Barnaby nodded, sipping the champagne. After twenty years, sharing the city with Charlie would be a novel experience.

‘So what will you be selling?’ he asked. ‘Frustration? Anger? Home rule?’

Raising his glass, Charlie narrowed his eyes. ‘If only,’ he said.

Kate Frankham parked the Audi across the road from the long sweep of Regency terrace, asking herself again whether this was such a great idea. A discreet phone call to a contact on the
Sentinel
had confirmed the editor’s intention to run the Billy Goodman story. It was, in his phrase, entirely legitimate. So given the near-certainty that the wretched piece would appear, shouldn’t she just accept the inevitable? Grit her teeth and brave it out? She got out of the car and gazed at the dents in the Audi’s door, irresolute. Then she pulled her jacket around her and stepped off the kerb. You got nowhere in life by simply letting things happen. What mattered, what made a difference, was getting in there and sorting it out.

The receptionist’s desk on the ground floor was still empty. Kate consulted her watch. A bellow of laughter floated down to her from somewhere overhead. Last time
she’d been here, a year and a half ago, Barnaby’s office had been the first door on the right at the top of the stairs. Given most men’s reluctance to change things round, he was probably still there.

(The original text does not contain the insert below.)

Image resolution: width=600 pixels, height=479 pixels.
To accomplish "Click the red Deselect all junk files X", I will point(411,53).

Kate made for the stairs, happy to take the chance that she’d find him in. On the first-floor landing, she paused for a second or two, looking at the careful line of eighteenth-century prints that hung on the walls between the offices. She’d had a hand in selecting them, bowing, in the end, to Barnaby’s insistence on something local. The selection she’d come up with had included a couple of real-life studies in social deprivation, half-starved kids begging in the streets, harassed-looking women caged by poverty, and she saw now that those had been replaced by something altogether less offensive: panoramic views of the nineteenth-century dockyard, a quaint engraving of bathing machines on Southsea beach.

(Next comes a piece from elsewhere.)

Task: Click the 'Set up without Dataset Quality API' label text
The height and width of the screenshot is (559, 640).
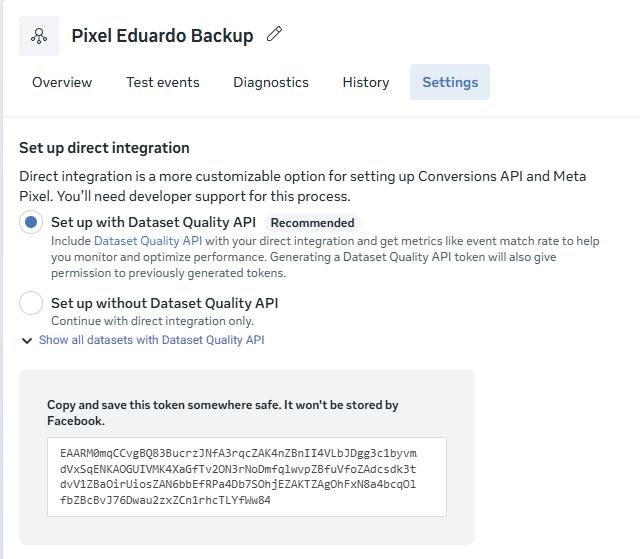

Kate smiled to herself, hearing the sound of Barnaby’s voice. He was sharing a joke with somebody. There was more laughter.

She knocked lightly on the office door and stepped inside. Barnaby was sitting with his back to her. Behind the desk was someone she’d never seen before. He was in his mid-forties. He had wild hair and a beautiful jacket. Something in his grin spoke of a sense of infinite mischief.